Wednesday, January 25, 2012

Fuller/François


Two observations on films watched recently:

The Story of Adele H. (1975) / Francois Truffaut

1. Shock Corridor(1963) features the dirtiest set of walls in film history – Fuller’s film is more about confinement than any other quantity (the title itself suggests a place closed from both sides; an enclosure if you must) and thereby, the walls in the mental hospital always seem to be collapsing onto its inmates. The feeling of incarceration is so absolute that the film’s most obvious scene of delirium features a rain storm that takes place indoors. The walls of the hospital are invariably laced with dirty crayon drawings that deface each inch of them – even the shadow-patterns formed by light that streams in from the hospital windows register on the walls like dirty graffiti-crummy wallpaper and/or other sorts of defacement.

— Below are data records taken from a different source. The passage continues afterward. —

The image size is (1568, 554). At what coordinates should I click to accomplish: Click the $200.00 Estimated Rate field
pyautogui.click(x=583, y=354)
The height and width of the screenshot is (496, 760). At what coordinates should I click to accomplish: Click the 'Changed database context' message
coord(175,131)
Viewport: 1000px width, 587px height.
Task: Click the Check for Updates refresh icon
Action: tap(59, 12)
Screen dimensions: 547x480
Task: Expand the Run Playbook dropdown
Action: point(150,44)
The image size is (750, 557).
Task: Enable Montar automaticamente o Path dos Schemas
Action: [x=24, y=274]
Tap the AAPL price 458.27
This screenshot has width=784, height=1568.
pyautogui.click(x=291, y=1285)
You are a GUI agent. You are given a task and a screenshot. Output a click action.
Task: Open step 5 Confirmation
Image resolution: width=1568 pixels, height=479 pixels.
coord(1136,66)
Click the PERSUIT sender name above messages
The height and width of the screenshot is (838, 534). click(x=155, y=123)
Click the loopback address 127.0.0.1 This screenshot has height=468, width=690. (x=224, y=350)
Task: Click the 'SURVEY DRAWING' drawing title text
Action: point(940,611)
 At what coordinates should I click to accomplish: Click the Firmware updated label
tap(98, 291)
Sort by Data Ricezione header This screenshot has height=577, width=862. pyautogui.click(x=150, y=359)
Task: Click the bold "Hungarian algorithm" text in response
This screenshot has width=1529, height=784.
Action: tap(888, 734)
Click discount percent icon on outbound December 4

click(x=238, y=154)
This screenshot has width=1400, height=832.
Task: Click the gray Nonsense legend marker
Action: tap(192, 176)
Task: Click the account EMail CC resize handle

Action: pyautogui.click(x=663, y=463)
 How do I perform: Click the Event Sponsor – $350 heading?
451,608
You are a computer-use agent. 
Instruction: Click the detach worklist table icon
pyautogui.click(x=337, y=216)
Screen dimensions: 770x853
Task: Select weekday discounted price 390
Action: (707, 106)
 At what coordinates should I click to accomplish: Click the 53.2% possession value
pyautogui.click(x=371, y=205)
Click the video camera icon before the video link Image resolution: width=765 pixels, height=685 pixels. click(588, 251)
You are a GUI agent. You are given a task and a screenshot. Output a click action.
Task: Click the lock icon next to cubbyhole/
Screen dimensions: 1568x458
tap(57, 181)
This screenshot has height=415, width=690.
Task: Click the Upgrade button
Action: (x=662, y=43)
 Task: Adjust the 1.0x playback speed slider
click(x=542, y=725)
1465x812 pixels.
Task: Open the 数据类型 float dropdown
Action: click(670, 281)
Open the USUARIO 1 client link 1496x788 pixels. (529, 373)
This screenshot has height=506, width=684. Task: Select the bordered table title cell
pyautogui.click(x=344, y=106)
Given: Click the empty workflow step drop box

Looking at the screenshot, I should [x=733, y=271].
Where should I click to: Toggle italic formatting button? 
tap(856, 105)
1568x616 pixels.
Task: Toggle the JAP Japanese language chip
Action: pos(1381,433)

2. In The Story of Adele H.(1975), a single visual cue is used to induce an almost abrupt fade-out of a music piece that laces each image of the film up till the point of the cue (the piece begins, infact, with the opening title-cards themselves). The opening credits are followed by a sequence where Adele reaches Halifax via-boat, then witnesses an argument between another passenger and the Halifax soldiers, and then hires a carriage that takes her to a hotel – all throughout this series of short-scenes, the music forms a looming background. Suddenly, as the carriage-driver informs Adele about how inappropriate the hotel might be for a ‘young woman such as herself’, the musical piece assumes a more menacing tone. Deprived of any sort of security or shelter, this young woman in an alien land is without any sort of assistance when the carriage-driver offers to take her to a boarding house that he believes will be appropriate for her. She agrees. As the shot of the signboard saying, ‘Room and Board’ appears on the screen, the recently-turned-nasty music abruptly comes to a halt. The safety summarised by the contents of the signboard neutralizes the peril of the soundtrack – the image tells the sound to shut up. This is interesting also, because five years earlier, Truffaut made a film called Bed and Board, where the two terms mean anything but a safe sanctuary.